**EXERCISE DESCRIPTION**
Please state how many lines in the records below contain the word "Task"; the answer should be a number and nothing else.

(Data records)
-=-=-
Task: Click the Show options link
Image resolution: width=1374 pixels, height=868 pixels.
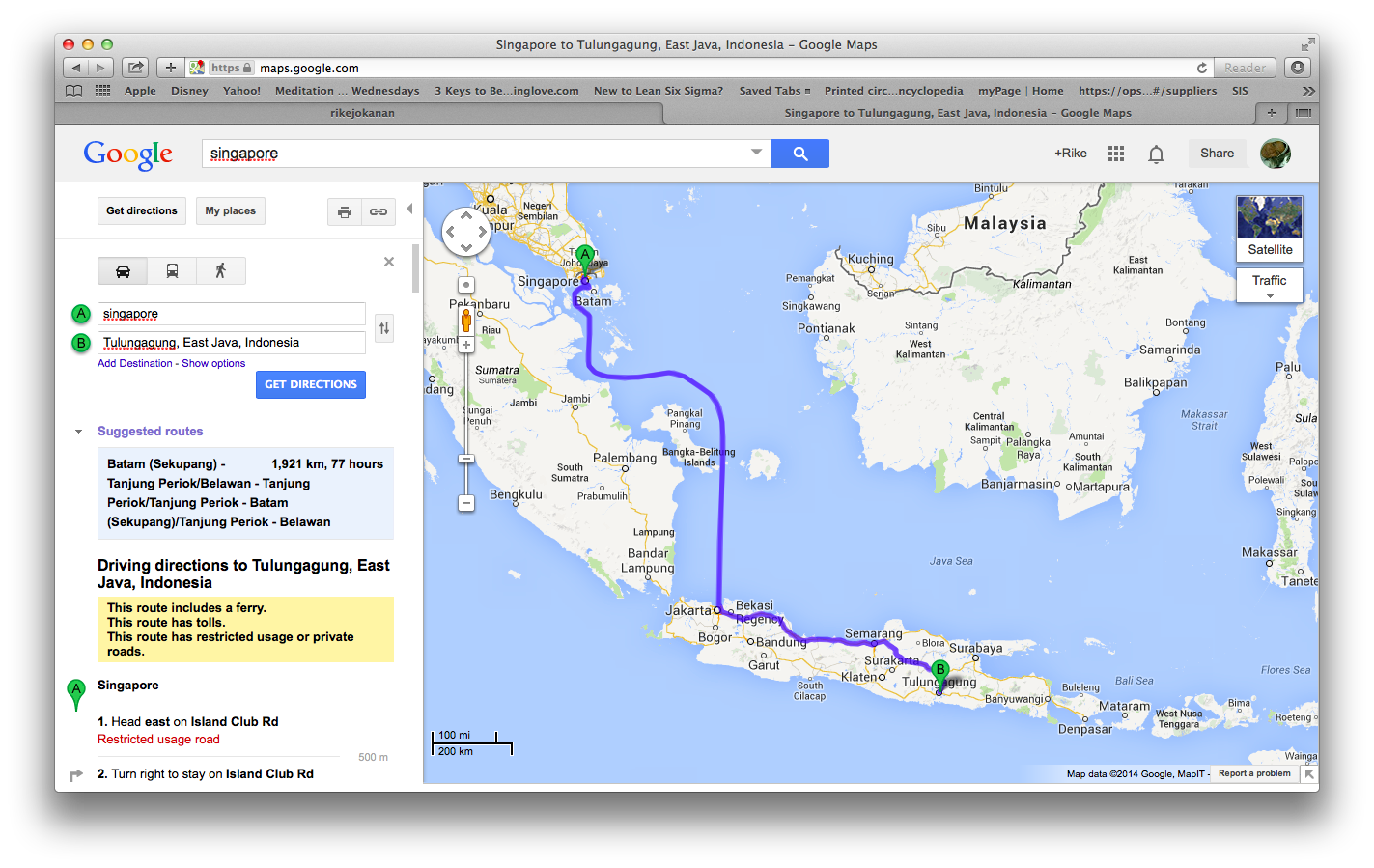Action: 213,364
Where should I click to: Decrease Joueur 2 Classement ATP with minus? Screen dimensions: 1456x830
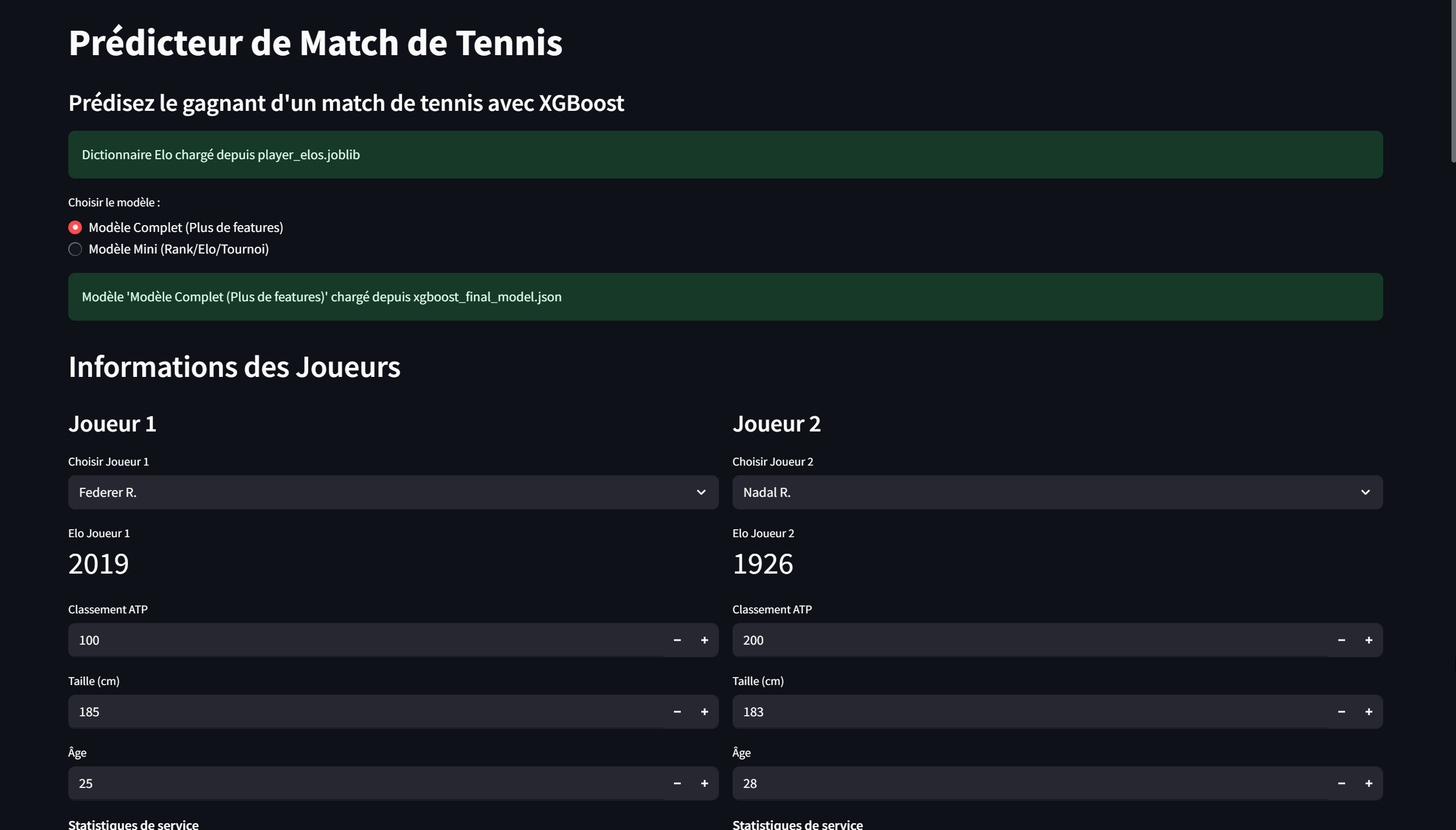(x=1341, y=640)
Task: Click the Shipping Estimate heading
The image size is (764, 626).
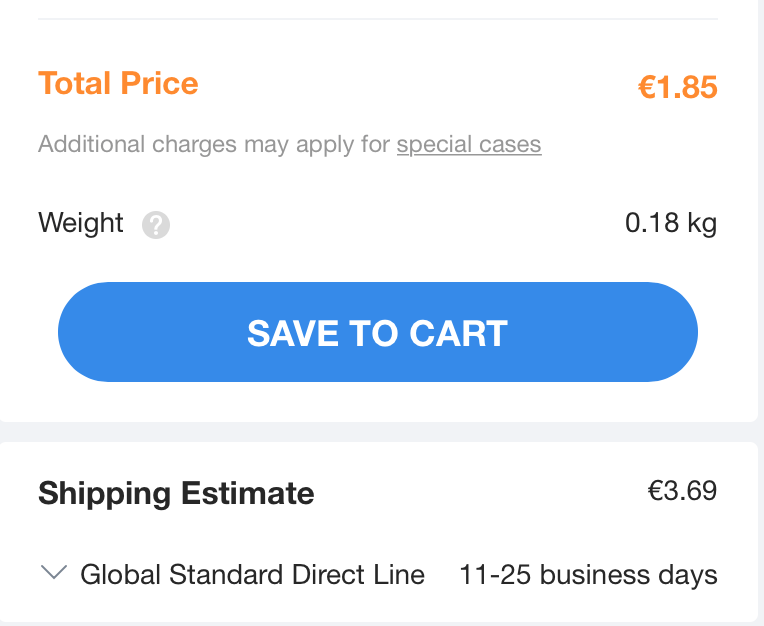Action: pos(176,493)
-=-=-
**SOLUTION TO THE EXERCISE**
2